The Strait of Messina between Sicily and Calabria, Italy, has seen ancient civilizations come and go. Conquer and be conquered. Odysseus describes how Scylla, a six-headed monster, awaits sailors on the one shore and Charybdis,a giant whirlpool, is ready to swallow the entire ship.

In the face of these dangers, what does one do?

Similar challenges face researchers and scientists committed to developing better ways to end smoking and doing so by working with the Foundation for a Smoke-Free World on cessation and harm reduction. Despite our independence, there are those who warn that engagement with the Foundation will be met with a “Scylla-like” response from the global health community and if that fails, they will be shunned, ignored, and sucked into a “Charybdis-like” scientific oblivion.

In the face of such threats, what does one do?

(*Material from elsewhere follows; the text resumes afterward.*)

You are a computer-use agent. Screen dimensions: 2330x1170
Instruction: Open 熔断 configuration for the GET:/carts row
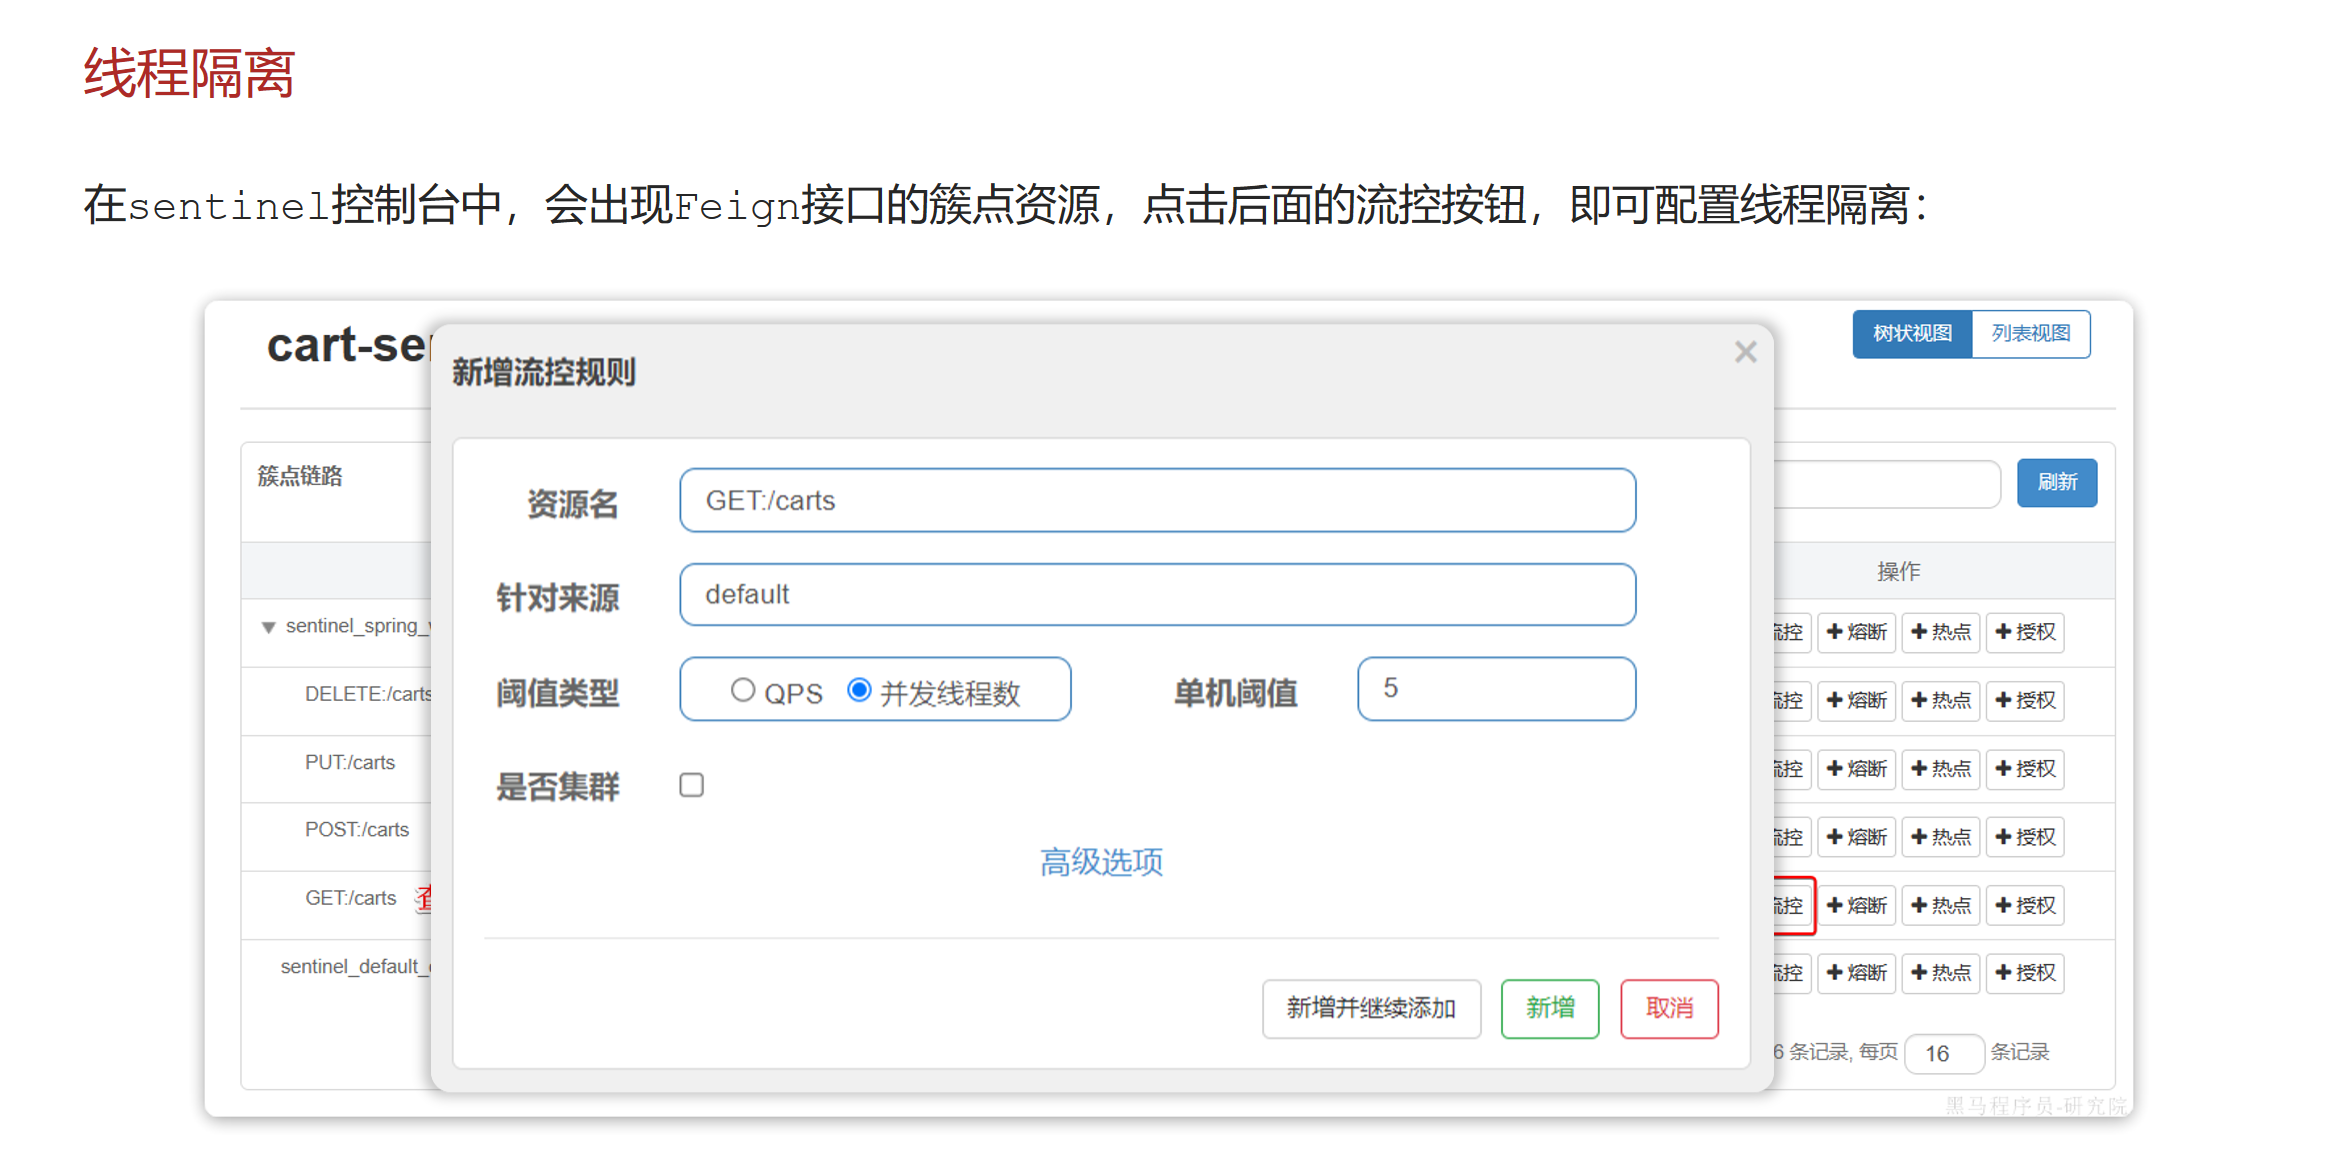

I swim daily and I know that helps me be ready for tough challenges at sea and on land. I love the Greek mythology related to the Strait of Messina and know it describes the struggles we all must overcome, often at considerable personal and professional cost. This is something smokers do every day. We know many seek to break their addiction or at least decrease their risks. They seek full lives on their terms and are influenced only marginally by government policies.

Dr. Riccardo Polosa, a world-renowned researcher into harm reduction,and his colleagues at the University of Catania understand these struggles. For many years they have provided the basis for deepening our scientific understanding of how to end smoking faster. The last few years has brought the needed technology breakthroughs we can capitalize on to do this even as we continue to seek breakthroughs in cessation. The emergence of tobacco harm reduction products and their rapid uptake by millions of people across Asia, Europe, and the United States shows just how strong the demand for ways to address smoking is among those who matter – smokers

During a recent eventat the Center of Excellence for the Acceleration of Harm Reduction (CoEHAR) at the University of Catania, researchers outlined nine projects that will be stimulated through the Center. Specific research questions are important to advance knowledge. The involvement of multidisciplinary teams that bring together academics and students from across the whole university is a needed hallmark of their approach to building the next generation of innovative leaders able to break the traditional models of tobacco control. For decades we have sought an infusion of new ideas, new people, and – never to be ignored – new money. Without these elements, we will be unable to address the many concerns raised recently in a research report in The BMJ regarding the slow progress to end smoking.

After the CoEHAR event, the team joined me in a celebratory and symbolic swim across the Strait. Why symbolic? We broke free of the island and connected with mainland. And we encountered no monsters or whirlpools.

I am confident that as CoEHAR results are shared, as their students have impact globally, and as smokers respond, together we will rewrite mythology and science.